Stations in distant communities have been hit hardest

These funding delays have been particularly disruptive within the nation’s remotest communities, the place radio broadcasts are sometimes essentially the most dependable supply of emergency data. These are additionally the locations the place public media stations have tended to rely most heavily on federal funding via CPB, which Congress eradicated.

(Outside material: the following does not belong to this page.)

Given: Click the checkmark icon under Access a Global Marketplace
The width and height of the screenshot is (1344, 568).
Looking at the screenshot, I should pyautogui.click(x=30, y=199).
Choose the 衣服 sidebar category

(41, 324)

“Along with not finishing the [emergency alert] undertaking, KSTK additionally misplaced greater than half of our annual income,” says Sweat, whose radio station is the one native broadcaster in Wrangell, Alaska.

In Colorado, Graham, the chief director of KSUT radio, listened with frustration as Congress debated the way forward for public radio. There is a “misnomer,” she says, that “all people can get data anyplace from a number of sources on a regular basis. Effectively, folks which can be saying that clearly don’t dwell in rural America.”

In components of the 4 Corners area of the Southwest, for instance, “broadband and web service is doubtlessly not accessible in any respect,” she says. “Whether it is, it is sketchy. It comes and goes. It is form of checkerboard, due to the terrain and due to the remoteness. And similar with cell service.”

That is why the tasks that public media stations had hoped to finish with FEMA grant funding have been so necessary, Graham says. “This was essential infrastructure,” she says. “This has nothing to do with partisanship or which facet of the aisle you are on. That is about emergency alerting to everybody that lives on this area, no matter their political affiliation.”

Disclosure: This story was written and reported by NPR’s Local weather and Companies Correspondent Michael Copley. It was edited by Senior Supervising Editor Sadie Babits and Managing Editors Vickie Walton-James and Gerald Holmes. Beneath NPR’s protocol for reporting on itself, no company official or information govt reviewed this story earlier than it was posted publicly.